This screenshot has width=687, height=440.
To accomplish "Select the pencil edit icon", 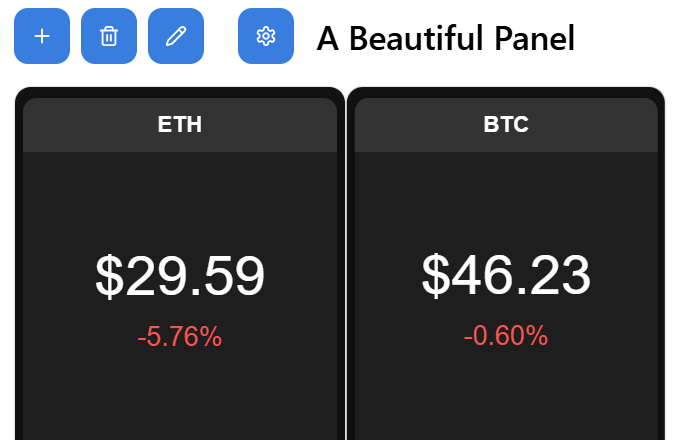I will 176,36.
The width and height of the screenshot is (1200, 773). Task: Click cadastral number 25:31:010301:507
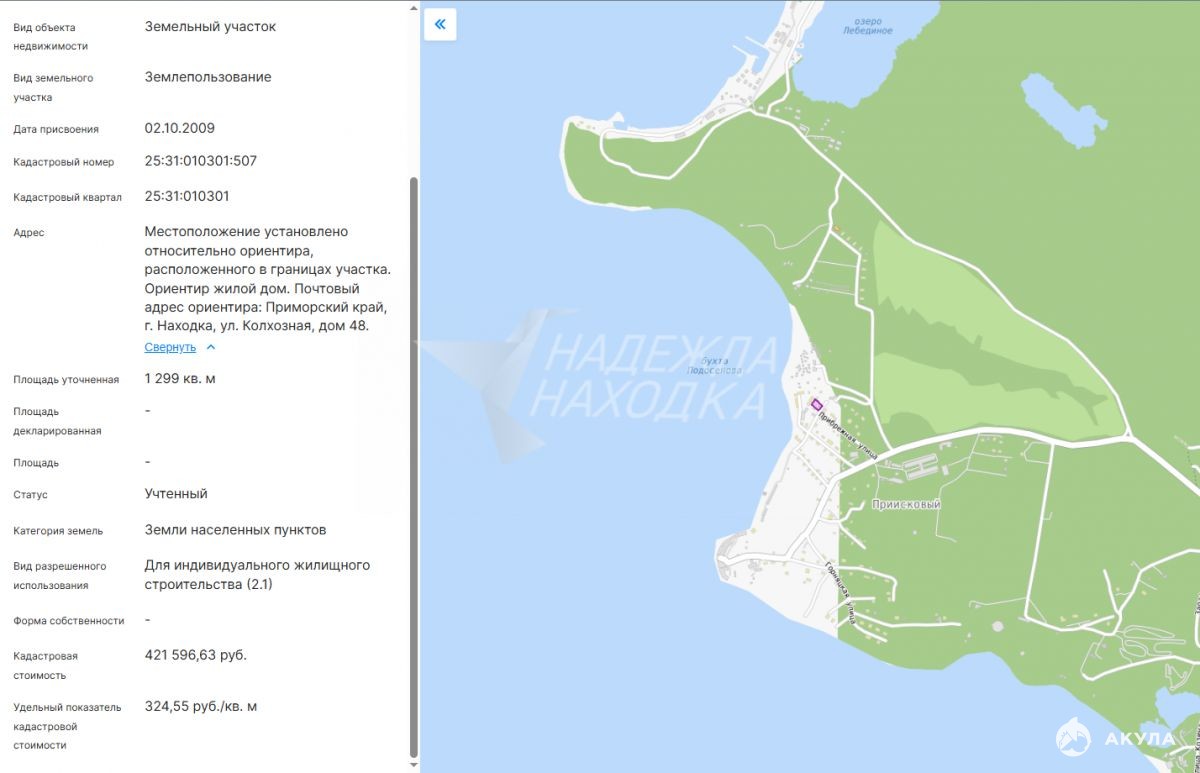[x=200, y=161]
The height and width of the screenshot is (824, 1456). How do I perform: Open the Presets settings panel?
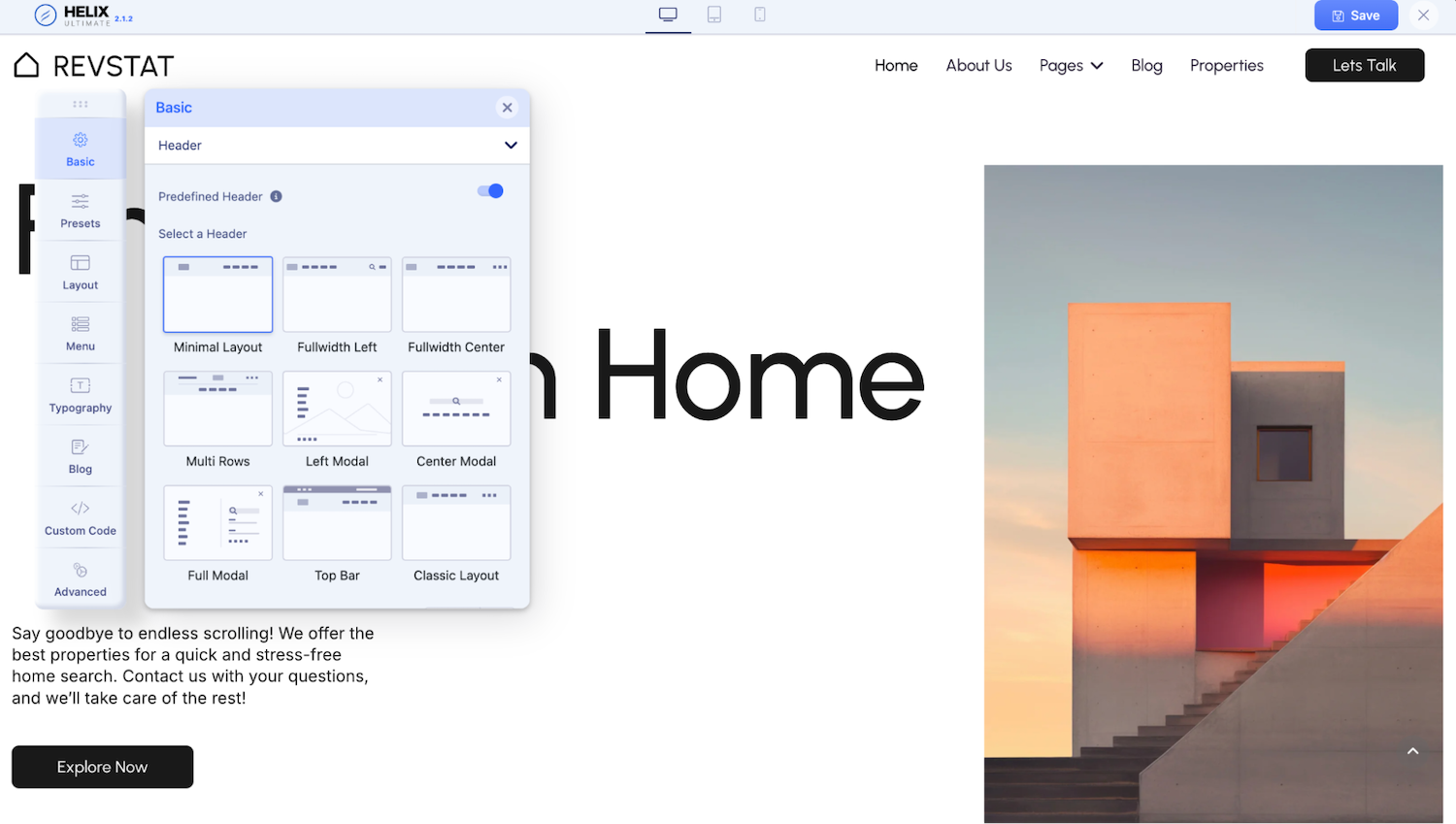point(81,210)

- WHAT THIS TASK INVOLVES
Starting with the line containing "The width and" and ending with the last line of the records above, write out each line exactly; no pictures.

- TASK RESULT
The width and height of the screenshot is (1200, 773). Task: Click cadastral number 25:31:010301:507
[x=200, y=161]
The height and width of the screenshot is (824, 1456). How do I perform: Open the Presets settings panel?
point(81,210)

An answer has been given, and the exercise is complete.